* **Task directions**: From the copper market report, list each metal other than copper whose London Metal Exchange price is given, with its move and price.

* **Passage provided**:
Three-month copper on the London Metal Exchange slipped 0.3% to $8,272 a tonne by 1130 GMT, after touching its highest in more than five months at $8,600 on Monday.

It has declined 3.4% so far this week.

“China’s COVID problems are still a headwind for industrial metals prices,” said Edward Gardner, commodities economist at Capital Economics.

“Although we’ve seen restrictions ease, our China economics team is making the point that the near-term outlook for China’s activity is pretty bleak.”

China, the top market for metals, set out urgent plans to protect rural communities from COVID-19 on Friday as millions of city-dwellers planned holidays for the first time in years.

Copper prices fall on weak China data and hawkish Fed

The most-traded January copper contract on the Shanghai Futures Exchange fell 1.14% to 65,260 yuan ($9,370.24) a tonne.

China has introduced some policies to bolster the property industry, but efforts to boost domestic growth will not be felt in the near-term, StoneX Financial analyst Natalie Scott-Gray said.

The U.S. Federal Reserve and other major central banks raised policy rates this week and indicated more hikes were likely, fuelling fears of a global slowdown.

“We think the value of industrial metals is still a bit overdone and we see prices falling over the next couple of months,” said Gardner, adding that the trough for copper is forecast at $7,000 in the second quarter of 2023.

Among other metals, LME aluminium gained 1.1% to $2,411 a tonne, nickel rose 1% to $28,595, lead added 0.5% to $2,163, but zinc shed 2.1% to $3,092.50 and tin slipped 0.7% to $23,435.

* **Available data**:
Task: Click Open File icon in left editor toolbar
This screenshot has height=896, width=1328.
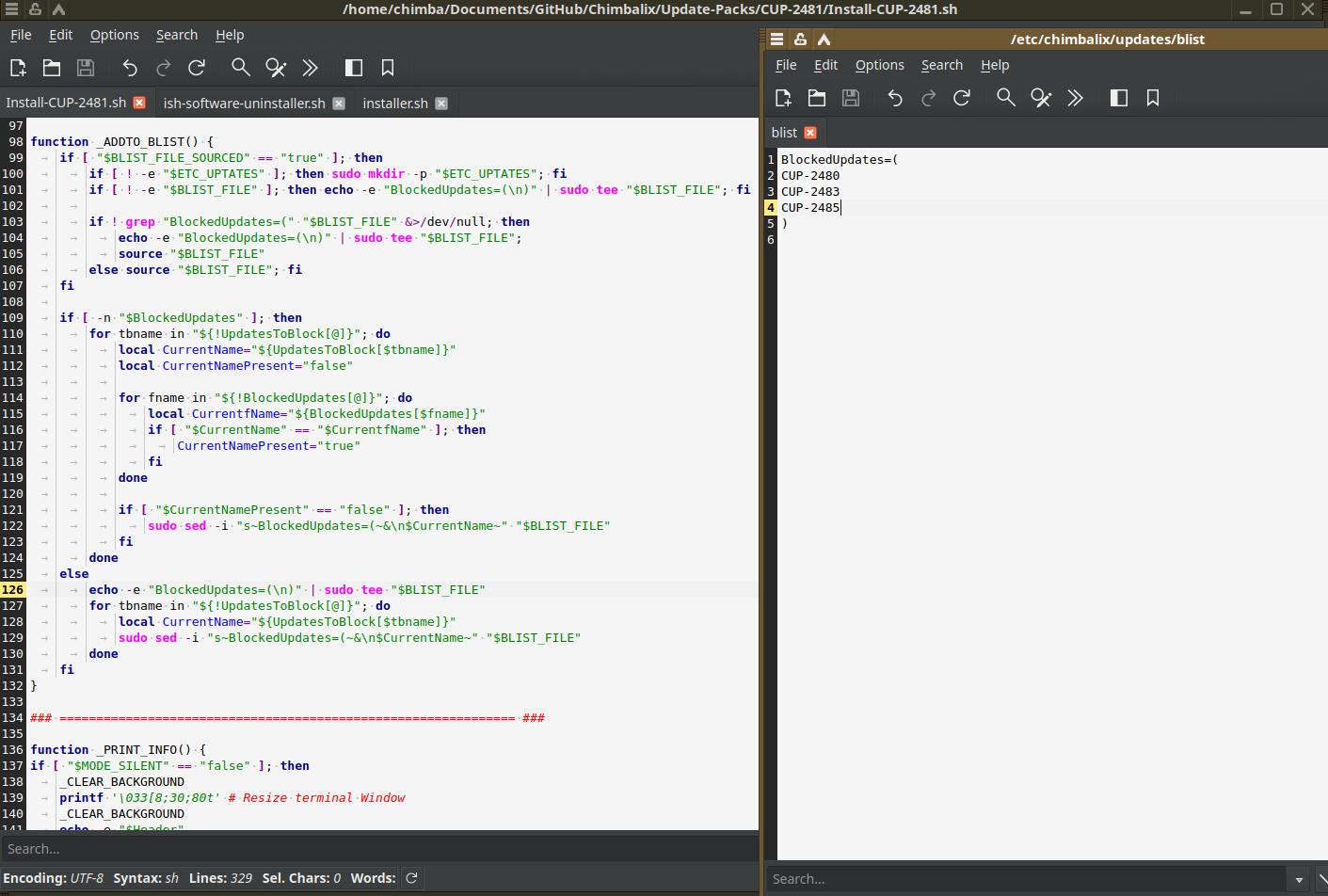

* **Exercise solution**:
- Aluminium: gained 1.1% to $2,411 a tonne
- Nickel: rose 1% to $28,595
- Lead: added 0.5% to $2,163
- Zinc: shed 2.1% to $3,092.50
- Tin: slipped 0.7% to $23,435